Copy out, unchanged, the portion of the entries below that opens with the line containing "You are a GUI" and closes with the line containing "coord(315,90)", both of those lines included, and nothing else.

Entries:
####################
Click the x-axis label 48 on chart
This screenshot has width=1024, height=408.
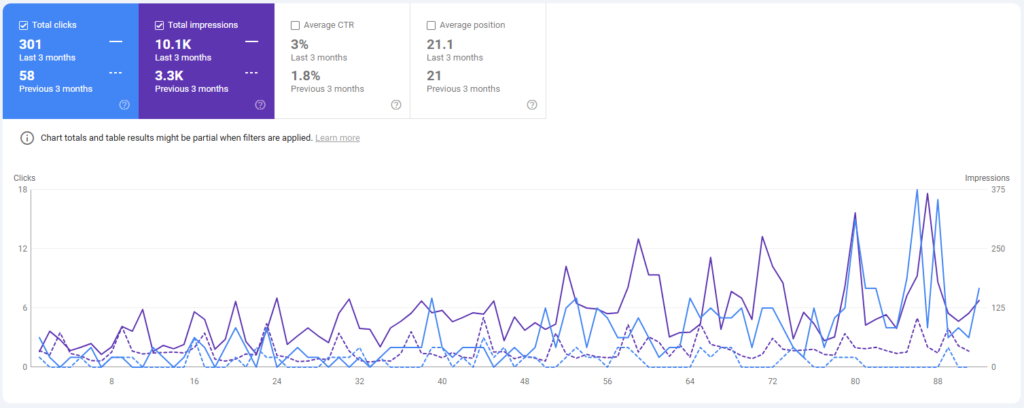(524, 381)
####################
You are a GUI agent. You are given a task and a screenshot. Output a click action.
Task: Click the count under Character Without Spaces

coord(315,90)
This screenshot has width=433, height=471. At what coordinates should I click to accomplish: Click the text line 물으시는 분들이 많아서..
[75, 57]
####################
The result:
You are a GUI agent. You are given a task and a screenshot. Output a click action.
Task: Click the count under Character Without Spaces

coord(315,90)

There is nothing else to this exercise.